▸ **Document passage**
Not following what you're saying Keith did.  Please feel free to
clarify.

But we definitely need to devise a way for NVMe to inform DM multipath
(and vice-versa): hands off this device.  Awkward details to work
through to be sure...

> But once we already do the discovery of the path
> relations in the transport (e.g scsi_dh) we can just move the path
> selectors (for which I'm reusing the DM code anyway btw) and the
> bouncing of I/O to the block layer and cut out the middle man.

The middle man is useful if it can support all transports.  If it only
supports some then yeah the utility is certainly reduced.

> The main reason is that things will just work (TM) instead of having
> to carry around additional userspace to configure a an unneded
> additional device layer that just causes confusion.  Beyond the
> scsi_dh equivalent there is basically no new code in nvme, 

I'm going to look at removing any scsi_dh code from DM multipath
(someone already proposed removing the 'retain_attached_hw_handler'
feature).  Not much point having anything in DM multipath now that scsi
discovery has the ability to auto-attach the right scsi_dh via scsi_dh's
.match hook.  As a side-effect it will fix Keith's scsi_dh crash (when
operating on NVMe request_queue).

My hope is that your NVMe equivalent for scsi_dh will "just work" (TM)
like scsi_dh auto-attach does.  There isn't a finished ALUA equivalent
standard for NVMe so I'd imagine at this point you have a single device
handler for NVMe to do error translation?

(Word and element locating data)
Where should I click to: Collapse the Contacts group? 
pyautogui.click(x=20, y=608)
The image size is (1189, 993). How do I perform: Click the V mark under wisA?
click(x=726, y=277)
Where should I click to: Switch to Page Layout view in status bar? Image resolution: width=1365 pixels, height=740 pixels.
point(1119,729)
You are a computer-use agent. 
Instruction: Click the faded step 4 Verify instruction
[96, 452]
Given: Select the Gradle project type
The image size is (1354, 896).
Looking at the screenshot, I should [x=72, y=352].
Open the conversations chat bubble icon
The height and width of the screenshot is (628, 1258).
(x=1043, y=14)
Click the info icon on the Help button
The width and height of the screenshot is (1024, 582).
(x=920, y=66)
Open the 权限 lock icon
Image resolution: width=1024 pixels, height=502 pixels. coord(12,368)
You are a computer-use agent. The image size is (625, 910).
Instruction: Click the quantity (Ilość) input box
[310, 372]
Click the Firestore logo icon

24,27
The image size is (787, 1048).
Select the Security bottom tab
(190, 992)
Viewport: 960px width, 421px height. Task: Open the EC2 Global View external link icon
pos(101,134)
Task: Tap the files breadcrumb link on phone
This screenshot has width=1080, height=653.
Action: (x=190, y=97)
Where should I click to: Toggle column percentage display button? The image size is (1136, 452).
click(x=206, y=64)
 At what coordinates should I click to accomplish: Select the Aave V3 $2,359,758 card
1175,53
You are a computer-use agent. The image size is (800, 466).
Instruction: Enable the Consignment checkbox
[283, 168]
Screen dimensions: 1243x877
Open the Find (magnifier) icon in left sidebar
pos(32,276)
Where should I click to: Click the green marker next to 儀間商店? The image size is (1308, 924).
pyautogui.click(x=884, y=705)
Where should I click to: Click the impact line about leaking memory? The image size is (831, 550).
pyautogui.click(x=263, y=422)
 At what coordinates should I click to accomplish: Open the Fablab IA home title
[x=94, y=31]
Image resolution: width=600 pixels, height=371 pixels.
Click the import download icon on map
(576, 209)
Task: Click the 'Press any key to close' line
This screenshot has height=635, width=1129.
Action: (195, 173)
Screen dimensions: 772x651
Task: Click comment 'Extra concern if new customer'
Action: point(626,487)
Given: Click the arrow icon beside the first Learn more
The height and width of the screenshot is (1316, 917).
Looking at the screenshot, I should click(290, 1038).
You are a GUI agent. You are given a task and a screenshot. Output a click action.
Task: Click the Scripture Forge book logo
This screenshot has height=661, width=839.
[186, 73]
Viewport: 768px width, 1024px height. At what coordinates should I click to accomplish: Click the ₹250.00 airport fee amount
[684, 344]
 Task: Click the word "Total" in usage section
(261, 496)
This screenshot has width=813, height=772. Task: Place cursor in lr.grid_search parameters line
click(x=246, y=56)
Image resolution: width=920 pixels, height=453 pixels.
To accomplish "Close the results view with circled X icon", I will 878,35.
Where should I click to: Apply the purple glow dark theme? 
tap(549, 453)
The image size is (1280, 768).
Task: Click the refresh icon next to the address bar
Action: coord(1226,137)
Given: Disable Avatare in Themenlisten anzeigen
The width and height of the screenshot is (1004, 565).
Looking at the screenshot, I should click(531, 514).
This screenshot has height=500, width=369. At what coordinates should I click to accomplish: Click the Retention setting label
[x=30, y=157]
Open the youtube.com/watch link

▸ **Exercise**
In the NVMe multipath message, what side effect does the writer expect from removing scsi_dh code from DM multipath? Rely only on the NVMe multipath message for what comes next.

▸ **Task solution**
It will fix Keith's scsi_dh crash when operating on an NVMe request_queue.